**SELECTED TEXT:**

Survey Reveals More than Half of Americans Are Victims of Predatory Lending and Other Practices

Inside Subprime: August 12, 2019

By Lindsay Frankel

New research commissioned by Public Rights Project reveals that more than half of Americans have been victims of corporate abuses ranging from unjust compensation to predatory lending.

The goal of the research was to uncover data that shows the harmful effects of illegal business practices on U.S. adults, as well as to understand why people neglect to report such abuses. In this unprecedented national survey, 54 percent of the 2,000 respondents said they’d been victimized by corporate abuse in the past decade, which included wage theft, unsafe conditions in rental properties, predatory lending and debt collection, and health issues caused by corporate pollution.

“This study shows how prevalent corporate abuse remains despite strong laws on the books,” said Jill Habig, founder and president of Public Rights Project. “The research provides a sobering snapshot of corporate abuse in people’s everyday lives and the need for enforcement to hold corporations accountable.”

The survey also made apparent that Americans want corporations to be held accountable for illegal business practices, with eight in 10 respondents reporting the belief that prosecutors should prioritize corporate abuse cases, compared to only 30 percent who said prosecutors should go after individuals for nonviolent crimes.

“Even with a recent push for better laws and policy, especially around wages and housing, if they aren’t enforced then people still get harmed. Enforcement is the last mile of good policy. We also believe focusing on crimes so many people suffer from will build trust in communities where typically they don’t feel protected,” added Jenny Montoya Tansey, Policy Director for Public Rights Project.

The effects of abuse were far-reaching, the survey found. Three quarters said their experiences caused stress and anger, and half said they lost sleep or incurred financial distress. One third of respondents developed medical problems, lost work hours or lost their jobs completely, or experienced problems in their relationships. And most people didn’t receive any assistance with these issues, either.

One respondent experienced worsening asthma symptoms as a result of living in an apartment complex with improper maintenance. This landed him in the hospital, where a doctor explained that allergens from the roach problem in the building could be causing his breathing problems. He attempted to get in touch with management, but his call was among thousands, since the building was operated by a large corporation. “Finally, they called an exterminator out to my place, but it took months. And unfortunately, this was just a temporary fix,” said 25-year-old Austin Clark, from California. “It was an old building and the company did not do routine pest control. They only sprayed in individual units when someone said something. Within a few weeks, I started seeing roaches again.”

Montoya Tansey said we have a long way to go to ensure corporations are held accountable for their crimes against vulnerable communities. “We have work to do in building trust among these communities so that they will come forward, report these rights violations and trust that the justice system will help them, instead of letting them down,” she said.

The survey, which was conducted by David Binder Research, involved interviews with a broadly representative group in terms of age and gender, race and ethnicity, and income level. The margin of error was ±2.9 percent for victims and ±2.2 percent for the entire sample.

**RECORDS SUPPLIED:**

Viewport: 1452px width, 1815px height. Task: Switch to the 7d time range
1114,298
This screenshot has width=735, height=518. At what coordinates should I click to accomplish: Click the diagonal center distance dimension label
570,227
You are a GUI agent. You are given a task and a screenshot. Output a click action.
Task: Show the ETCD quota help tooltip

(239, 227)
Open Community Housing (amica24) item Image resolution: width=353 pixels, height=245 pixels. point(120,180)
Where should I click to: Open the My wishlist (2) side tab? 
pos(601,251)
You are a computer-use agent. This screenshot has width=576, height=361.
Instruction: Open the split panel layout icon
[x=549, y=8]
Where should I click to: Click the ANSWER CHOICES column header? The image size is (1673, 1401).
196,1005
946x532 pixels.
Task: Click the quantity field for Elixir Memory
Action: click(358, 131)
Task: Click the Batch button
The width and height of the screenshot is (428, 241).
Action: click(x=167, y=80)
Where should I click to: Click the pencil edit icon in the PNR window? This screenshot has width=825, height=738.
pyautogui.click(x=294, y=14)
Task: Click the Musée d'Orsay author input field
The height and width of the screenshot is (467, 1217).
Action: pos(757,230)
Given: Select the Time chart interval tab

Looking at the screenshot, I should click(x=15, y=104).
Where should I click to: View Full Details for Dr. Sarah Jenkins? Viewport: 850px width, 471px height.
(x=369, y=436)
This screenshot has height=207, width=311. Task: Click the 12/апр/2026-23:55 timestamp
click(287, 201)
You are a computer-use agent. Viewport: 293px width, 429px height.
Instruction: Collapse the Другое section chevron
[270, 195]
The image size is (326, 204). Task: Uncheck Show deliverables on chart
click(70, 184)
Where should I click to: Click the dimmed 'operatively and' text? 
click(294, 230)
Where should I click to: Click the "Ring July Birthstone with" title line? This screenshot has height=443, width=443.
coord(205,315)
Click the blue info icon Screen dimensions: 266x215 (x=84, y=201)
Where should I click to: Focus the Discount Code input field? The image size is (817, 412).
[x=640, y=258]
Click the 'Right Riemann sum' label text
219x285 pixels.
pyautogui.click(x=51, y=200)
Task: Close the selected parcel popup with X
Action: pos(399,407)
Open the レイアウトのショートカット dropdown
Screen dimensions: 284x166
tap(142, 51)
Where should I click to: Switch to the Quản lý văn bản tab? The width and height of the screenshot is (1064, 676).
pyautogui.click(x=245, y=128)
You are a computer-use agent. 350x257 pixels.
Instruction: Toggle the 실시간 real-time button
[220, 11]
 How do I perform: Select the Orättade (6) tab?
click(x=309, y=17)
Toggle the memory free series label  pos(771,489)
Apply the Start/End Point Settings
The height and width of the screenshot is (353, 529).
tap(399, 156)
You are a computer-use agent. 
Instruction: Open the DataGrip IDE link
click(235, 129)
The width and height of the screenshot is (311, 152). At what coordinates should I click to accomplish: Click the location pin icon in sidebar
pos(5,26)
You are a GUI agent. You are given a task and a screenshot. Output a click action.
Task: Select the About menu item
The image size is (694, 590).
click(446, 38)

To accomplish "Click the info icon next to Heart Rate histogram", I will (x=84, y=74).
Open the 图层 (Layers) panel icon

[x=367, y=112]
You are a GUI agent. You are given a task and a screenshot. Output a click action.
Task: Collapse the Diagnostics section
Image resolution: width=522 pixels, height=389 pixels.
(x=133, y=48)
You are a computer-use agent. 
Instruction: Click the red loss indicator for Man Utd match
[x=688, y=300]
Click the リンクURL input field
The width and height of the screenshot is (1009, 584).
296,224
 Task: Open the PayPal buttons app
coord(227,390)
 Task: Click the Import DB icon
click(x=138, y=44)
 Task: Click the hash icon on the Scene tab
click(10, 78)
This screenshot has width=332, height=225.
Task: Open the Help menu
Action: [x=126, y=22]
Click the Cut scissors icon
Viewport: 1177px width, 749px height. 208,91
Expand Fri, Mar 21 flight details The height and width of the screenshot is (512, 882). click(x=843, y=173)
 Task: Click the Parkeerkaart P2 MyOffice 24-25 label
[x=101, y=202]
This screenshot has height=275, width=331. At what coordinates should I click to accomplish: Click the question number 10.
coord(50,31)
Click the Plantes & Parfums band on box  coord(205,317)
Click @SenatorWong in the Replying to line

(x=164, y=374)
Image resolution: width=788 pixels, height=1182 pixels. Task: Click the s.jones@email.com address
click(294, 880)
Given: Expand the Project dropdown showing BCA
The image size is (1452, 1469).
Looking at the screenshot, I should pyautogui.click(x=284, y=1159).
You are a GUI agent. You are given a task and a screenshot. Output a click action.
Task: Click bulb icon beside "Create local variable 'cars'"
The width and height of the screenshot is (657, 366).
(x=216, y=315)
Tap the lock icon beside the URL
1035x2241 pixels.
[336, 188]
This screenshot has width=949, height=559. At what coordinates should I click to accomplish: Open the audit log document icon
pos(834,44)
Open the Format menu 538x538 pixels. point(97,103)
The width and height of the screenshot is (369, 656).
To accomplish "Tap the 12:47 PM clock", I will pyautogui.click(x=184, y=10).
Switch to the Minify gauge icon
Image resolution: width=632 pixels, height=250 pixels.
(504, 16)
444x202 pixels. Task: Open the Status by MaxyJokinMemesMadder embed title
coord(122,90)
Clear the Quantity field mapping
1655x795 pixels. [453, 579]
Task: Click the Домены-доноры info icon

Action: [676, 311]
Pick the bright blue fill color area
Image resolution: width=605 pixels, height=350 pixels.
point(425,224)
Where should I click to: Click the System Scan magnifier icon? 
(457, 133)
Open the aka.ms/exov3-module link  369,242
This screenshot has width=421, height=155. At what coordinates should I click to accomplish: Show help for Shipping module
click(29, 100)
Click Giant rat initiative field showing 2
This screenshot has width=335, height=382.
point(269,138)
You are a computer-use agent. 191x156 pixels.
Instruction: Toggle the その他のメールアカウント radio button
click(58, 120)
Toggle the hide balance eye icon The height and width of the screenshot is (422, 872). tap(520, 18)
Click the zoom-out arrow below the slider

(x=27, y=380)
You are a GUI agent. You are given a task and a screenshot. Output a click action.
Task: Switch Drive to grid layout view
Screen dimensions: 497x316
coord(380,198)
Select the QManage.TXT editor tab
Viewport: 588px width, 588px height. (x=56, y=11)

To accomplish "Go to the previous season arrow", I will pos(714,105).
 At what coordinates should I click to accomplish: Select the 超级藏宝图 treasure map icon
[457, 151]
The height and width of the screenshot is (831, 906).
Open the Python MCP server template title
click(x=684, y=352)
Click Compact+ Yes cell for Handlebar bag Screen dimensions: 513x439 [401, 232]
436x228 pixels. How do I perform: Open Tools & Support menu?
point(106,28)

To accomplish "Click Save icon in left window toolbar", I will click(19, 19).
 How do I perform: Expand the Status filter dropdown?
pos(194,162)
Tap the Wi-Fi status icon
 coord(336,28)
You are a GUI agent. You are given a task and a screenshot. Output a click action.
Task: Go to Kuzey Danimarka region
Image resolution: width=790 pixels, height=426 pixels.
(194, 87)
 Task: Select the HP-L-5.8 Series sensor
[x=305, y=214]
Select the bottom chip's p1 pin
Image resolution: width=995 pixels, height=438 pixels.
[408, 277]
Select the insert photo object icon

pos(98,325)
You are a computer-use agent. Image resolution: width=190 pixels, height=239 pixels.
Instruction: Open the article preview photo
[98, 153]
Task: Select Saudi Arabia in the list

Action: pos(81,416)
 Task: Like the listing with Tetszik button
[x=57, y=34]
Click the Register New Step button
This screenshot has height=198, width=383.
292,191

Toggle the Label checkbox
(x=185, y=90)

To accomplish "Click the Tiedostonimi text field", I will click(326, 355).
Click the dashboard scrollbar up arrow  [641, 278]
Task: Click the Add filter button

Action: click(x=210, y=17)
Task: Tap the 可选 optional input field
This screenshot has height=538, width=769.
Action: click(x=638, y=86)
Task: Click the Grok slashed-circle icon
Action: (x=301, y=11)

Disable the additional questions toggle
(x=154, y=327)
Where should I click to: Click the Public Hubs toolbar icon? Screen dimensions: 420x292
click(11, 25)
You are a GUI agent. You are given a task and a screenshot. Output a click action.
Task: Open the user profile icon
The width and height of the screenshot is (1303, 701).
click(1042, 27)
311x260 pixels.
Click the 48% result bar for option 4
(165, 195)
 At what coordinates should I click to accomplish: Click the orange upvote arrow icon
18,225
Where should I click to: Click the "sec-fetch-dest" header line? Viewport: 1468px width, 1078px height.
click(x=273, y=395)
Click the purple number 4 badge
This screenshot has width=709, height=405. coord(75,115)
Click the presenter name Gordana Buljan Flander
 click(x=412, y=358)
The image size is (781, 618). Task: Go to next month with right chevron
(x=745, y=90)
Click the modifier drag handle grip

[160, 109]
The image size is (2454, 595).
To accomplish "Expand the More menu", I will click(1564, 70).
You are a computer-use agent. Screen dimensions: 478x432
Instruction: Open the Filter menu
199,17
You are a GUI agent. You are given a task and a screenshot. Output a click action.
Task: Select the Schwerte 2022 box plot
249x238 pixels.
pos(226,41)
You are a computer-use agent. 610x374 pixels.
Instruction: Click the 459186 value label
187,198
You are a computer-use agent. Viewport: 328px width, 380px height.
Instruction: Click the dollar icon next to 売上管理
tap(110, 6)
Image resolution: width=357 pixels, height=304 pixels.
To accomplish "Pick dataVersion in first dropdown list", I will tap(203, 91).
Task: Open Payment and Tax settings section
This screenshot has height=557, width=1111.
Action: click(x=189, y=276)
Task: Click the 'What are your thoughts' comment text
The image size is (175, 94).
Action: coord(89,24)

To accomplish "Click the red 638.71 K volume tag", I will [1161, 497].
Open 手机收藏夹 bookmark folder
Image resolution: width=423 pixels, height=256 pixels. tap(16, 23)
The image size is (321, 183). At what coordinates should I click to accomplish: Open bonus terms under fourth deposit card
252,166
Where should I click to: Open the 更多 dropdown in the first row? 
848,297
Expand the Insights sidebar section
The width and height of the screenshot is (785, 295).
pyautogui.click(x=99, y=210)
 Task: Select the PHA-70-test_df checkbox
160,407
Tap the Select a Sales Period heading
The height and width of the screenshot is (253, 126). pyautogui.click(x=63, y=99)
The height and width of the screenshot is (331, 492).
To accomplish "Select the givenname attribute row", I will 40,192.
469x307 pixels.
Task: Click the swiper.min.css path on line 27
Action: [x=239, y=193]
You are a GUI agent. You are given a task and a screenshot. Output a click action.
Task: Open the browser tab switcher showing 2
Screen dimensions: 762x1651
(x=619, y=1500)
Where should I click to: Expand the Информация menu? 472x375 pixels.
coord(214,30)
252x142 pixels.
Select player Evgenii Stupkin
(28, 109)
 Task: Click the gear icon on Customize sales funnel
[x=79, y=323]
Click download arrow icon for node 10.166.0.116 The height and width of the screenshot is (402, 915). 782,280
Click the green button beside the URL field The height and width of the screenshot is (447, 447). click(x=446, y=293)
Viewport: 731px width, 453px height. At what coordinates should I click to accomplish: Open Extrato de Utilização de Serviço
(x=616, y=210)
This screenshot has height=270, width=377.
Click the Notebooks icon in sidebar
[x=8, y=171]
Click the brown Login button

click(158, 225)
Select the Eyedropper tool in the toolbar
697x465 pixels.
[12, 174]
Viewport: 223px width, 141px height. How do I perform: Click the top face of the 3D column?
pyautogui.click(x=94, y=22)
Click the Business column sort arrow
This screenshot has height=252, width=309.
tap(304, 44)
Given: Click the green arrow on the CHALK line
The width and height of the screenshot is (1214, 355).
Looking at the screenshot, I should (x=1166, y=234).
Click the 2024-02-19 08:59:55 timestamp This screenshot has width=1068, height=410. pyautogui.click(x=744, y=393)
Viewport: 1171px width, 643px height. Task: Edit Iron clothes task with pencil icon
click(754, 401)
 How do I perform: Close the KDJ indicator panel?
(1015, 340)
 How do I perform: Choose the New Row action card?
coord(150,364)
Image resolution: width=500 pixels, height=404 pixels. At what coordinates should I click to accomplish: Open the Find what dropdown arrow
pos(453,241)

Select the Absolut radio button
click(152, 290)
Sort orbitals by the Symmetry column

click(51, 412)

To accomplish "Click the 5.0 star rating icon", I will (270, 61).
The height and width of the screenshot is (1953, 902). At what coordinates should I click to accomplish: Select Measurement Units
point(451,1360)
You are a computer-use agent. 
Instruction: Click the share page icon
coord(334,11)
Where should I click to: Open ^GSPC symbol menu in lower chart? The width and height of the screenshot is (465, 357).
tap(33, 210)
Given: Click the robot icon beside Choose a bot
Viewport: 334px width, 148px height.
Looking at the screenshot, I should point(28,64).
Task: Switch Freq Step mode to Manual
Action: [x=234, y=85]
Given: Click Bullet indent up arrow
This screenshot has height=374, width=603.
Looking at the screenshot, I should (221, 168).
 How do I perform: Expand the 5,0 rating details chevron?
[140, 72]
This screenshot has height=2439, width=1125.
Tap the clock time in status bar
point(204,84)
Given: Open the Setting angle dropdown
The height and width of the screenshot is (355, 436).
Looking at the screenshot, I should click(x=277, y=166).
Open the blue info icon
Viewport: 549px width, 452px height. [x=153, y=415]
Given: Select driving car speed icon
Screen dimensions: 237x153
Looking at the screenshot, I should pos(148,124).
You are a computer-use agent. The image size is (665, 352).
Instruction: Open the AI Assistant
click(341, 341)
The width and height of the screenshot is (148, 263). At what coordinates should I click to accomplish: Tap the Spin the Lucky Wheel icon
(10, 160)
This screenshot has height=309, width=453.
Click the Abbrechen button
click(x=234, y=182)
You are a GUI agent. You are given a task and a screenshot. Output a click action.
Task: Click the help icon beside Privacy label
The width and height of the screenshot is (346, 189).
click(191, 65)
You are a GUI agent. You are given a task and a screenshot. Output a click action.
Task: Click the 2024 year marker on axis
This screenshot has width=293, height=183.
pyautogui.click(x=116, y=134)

**TASK REQUIREMENTS:**
A - List every person the predatory lending survey article above quotes directly, by name.
B - Reproduce a passage of the predatory lending survey article word for word: begin at the words "By Lindsay Frankel" and stop after "to predatory lending.".

**ANSWERS PROVIDED:**
A -
Jill Habig
Jenny Montoya Tansey
Austin Clark

B -
By Lindsay Frankel

New research commissioned by Public Rights Project reveals that more than half of Americans have been victims of corporate abuses ranging from unjust compensation to predatory lending.